▶ **TASK DESCRIPTION**: From the first record to the last, write out each one exactly.

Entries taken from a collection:

----

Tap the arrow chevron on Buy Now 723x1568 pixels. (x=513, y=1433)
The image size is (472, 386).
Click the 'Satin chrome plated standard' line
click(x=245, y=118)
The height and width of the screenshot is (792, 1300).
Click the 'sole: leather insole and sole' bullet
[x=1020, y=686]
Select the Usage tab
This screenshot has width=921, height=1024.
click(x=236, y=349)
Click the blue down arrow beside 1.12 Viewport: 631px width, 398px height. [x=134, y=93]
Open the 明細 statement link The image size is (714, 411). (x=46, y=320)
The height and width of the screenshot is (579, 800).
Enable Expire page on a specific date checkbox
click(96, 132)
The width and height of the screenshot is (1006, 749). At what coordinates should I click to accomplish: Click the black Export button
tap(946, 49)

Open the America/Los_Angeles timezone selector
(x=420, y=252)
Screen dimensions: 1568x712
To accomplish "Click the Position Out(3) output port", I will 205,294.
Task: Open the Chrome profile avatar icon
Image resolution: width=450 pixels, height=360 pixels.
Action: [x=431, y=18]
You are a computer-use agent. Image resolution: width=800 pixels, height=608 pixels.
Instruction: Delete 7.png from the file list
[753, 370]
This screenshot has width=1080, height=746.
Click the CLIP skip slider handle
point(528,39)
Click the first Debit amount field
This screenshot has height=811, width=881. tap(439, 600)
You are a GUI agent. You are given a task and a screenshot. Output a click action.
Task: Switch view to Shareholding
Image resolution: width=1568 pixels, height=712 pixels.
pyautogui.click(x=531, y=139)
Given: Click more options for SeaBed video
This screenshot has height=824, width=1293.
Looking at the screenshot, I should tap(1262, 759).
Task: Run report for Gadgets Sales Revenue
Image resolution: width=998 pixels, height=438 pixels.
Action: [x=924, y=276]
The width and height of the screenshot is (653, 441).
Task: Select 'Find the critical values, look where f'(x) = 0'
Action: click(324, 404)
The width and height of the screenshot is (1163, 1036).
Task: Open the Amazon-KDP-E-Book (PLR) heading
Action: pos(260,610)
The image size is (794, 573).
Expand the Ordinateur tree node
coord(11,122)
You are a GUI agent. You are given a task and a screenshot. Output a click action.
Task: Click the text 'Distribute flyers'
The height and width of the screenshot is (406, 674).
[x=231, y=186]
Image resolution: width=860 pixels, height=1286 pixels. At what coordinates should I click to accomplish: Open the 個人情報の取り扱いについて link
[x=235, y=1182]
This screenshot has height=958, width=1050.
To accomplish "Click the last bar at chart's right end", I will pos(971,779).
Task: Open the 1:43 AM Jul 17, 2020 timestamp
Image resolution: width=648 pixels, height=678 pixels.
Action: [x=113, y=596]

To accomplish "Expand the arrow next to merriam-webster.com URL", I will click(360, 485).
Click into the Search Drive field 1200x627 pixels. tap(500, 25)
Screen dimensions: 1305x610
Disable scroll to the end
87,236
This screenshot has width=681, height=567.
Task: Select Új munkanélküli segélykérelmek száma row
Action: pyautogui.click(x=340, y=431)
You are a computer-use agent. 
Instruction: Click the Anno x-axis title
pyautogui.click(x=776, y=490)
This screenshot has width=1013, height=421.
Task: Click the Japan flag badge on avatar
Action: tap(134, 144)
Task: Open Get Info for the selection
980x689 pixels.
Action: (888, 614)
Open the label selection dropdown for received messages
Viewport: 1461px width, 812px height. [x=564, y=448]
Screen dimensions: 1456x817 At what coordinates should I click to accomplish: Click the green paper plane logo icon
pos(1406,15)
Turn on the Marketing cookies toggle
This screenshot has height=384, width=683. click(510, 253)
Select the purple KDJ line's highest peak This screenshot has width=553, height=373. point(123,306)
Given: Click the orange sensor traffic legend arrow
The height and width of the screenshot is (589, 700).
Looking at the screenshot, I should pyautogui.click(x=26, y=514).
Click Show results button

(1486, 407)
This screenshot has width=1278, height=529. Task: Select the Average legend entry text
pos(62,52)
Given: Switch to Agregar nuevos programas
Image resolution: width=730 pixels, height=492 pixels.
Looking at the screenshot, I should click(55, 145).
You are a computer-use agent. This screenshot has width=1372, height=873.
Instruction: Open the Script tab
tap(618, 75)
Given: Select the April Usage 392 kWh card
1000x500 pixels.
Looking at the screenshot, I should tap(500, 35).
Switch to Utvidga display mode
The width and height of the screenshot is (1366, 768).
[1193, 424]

----

▶ **SOLUTION BELOW**:
Tap the arrow chevron on Buy Now 723x1568 pixels. (x=513, y=1433)
The image size is (472, 386).
Click the 'Satin chrome plated standard' line
click(x=245, y=118)
The height and width of the screenshot is (792, 1300).
Click the 'sole: leather insole and sole' bullet
[x=1020, y=686]
Select the Usage tab
This screenshot has width=921, height=1024.
click(x=236, y=349)
Click the blue down arrow beside 1.12 Viewport: 631px width, 398px height. [x=134, y=93]
Open the 明細 statement link The image size is (714, 411). (x=46, y=320)
The height and width of the screenshot is (579, 800).
Enable Expire page on a specific date checkbox
click(96, 132)
The width and height of the screenshot is (1006, 749). At what coordinates should I click to accomplish: Click the black Export button
tap(946, 49)

Open the America/Los_Angeles timezone selector
(x=420, y=252)
Screen dimensions: 1568x712
To accomplish "Click the Position Out(3) output port", I will 205,294.
Task: Open the Chrome profile avatar icon
Image resolution: width=450 pixels, height=360 pixels.
Action: [x=431, y=18]
You are a computer-use agent. Image resolution: width=800 pixels, height=608 pixels.
Instruction: Delete 7.png from the file list
[753, 370]
This screenshot has width=1080, height=746.
Click the CLIP skip slider handle
point(528,39)
Click the first Debit amount field
This screenshot has height=811, width=881. tap(439, 600)
You are a GUI agent. You are given a task and a screenshot. Output a click action.
Task: Switch view to Shareholding
Image resolution: width=1568 pixels, height=712 pixels.
pyautogui.click(x=531, y=139)
Given: Click more options for SeaBed video
This screenshot has height=824, width=1293.
Looking at the screenshot, I should tap(1262, 759).
Task: Run report for Gadgets Sales Revenue
Image resolution: width=998 pixels, height=438 pixels.
Action: [x=924, y=276]
The width and height of the screenshot is (653, 441).
Task: Select 'Find the critical values, look where f'(x) = 0'
Action: click(324, 404)
The width and height of the screenshot is (1163, 1036).
Task: Open the Amazon-KDP-E-Book (PLR) heading
Action: pos(260,610)
The image size is (794, 573).
Expand the Ordinateur tree node
coord(11,122)
You are a GUI agent. You are given a task and a screenshot. Output a click action.
Task: Click the text 'Distribute flyers'
The height and width of the screenshot is (406, 674).
[x=231, y=186]
Image resolution: width=860 pixels, height=1286 pixels. At what coordinates should I click to accomplish: Open the 個人情報の取り扱いについて link
[x=235, y=1182]
This screenshot has height=958, width=1050.
To accomplish "Click the last bar at chart's right end", I will pos(971,779).
Task: Open the 1:43 AM Jul 17, 2020 timestamp
Image resolution: width=648 pixels, height=678 pixels.
Action: [x=113, y=596]

To accomplish "Expand the arrow next to merriam-webster.com URL", I will click(360, 485).
Click into the Search Drive field 1200x627 pixels. tap(500, 25)
Screen dimensions: 1305x610
Disable scroll to the end
87,236
This screenshot has width=681, height=567.
Task: Select Új munkanélküli segélykérelmek száma row
Action: pyautogui.click(x=340, y=431)
You are a computer-use agent. 
Instruction: Click the Anno x-axis title
pyautogui.click(x=776, y=490)
This screenshot has width=1013, height=421.
Task: Click the Japan flag badge on avatar
Action: tap(134, 144)
Task: Open Get Info for the selection
980x689 pixels.
Action: (888, 614)
Open the label selection dropdown for received messages
Viewport: 1461px width, 812px height. [x=564, y=448]
Screen dimensions: 1456x817 At what coordinates should I click to accomplish: Click the green paper plane logo icon
pos(1406,15)
Turn on the Marketing cookies toggle
This screenshot has height=384, width=683. click(510, 253)
Select the purple KDJ line's highest peak This screenshot has width=553, height=373. point(123,306)
Given: Click the orange sensor traffic legend arrow
The height and width of the screenshot is (589, 700).
Looking at the screenshot, I should pyautogui.click(x=26, y=514).
Click Show results button

(1486, 407)
This screenshot has width=1278, height=529. Task: Select the Average legend entry text
pos(62,52)
Given: Switch to Agregar nuevos programas
Image resolution: width=730 pixels, height=492 pixels.
Looking at the screenshot, I should click(55, 145).
You are a computer-use agent. This screenshot has width=1372, height=873.
Instruction: Open the Script tab
tap(618, 75)
Given: Select the April Usage 392 kWh card
1000x500 pixels.
Looking at the screenshot, I should tap(500, 35).
Switch to Utvidga display mode
The width and height of the screenshot is (1366, 768).
[1193, 424]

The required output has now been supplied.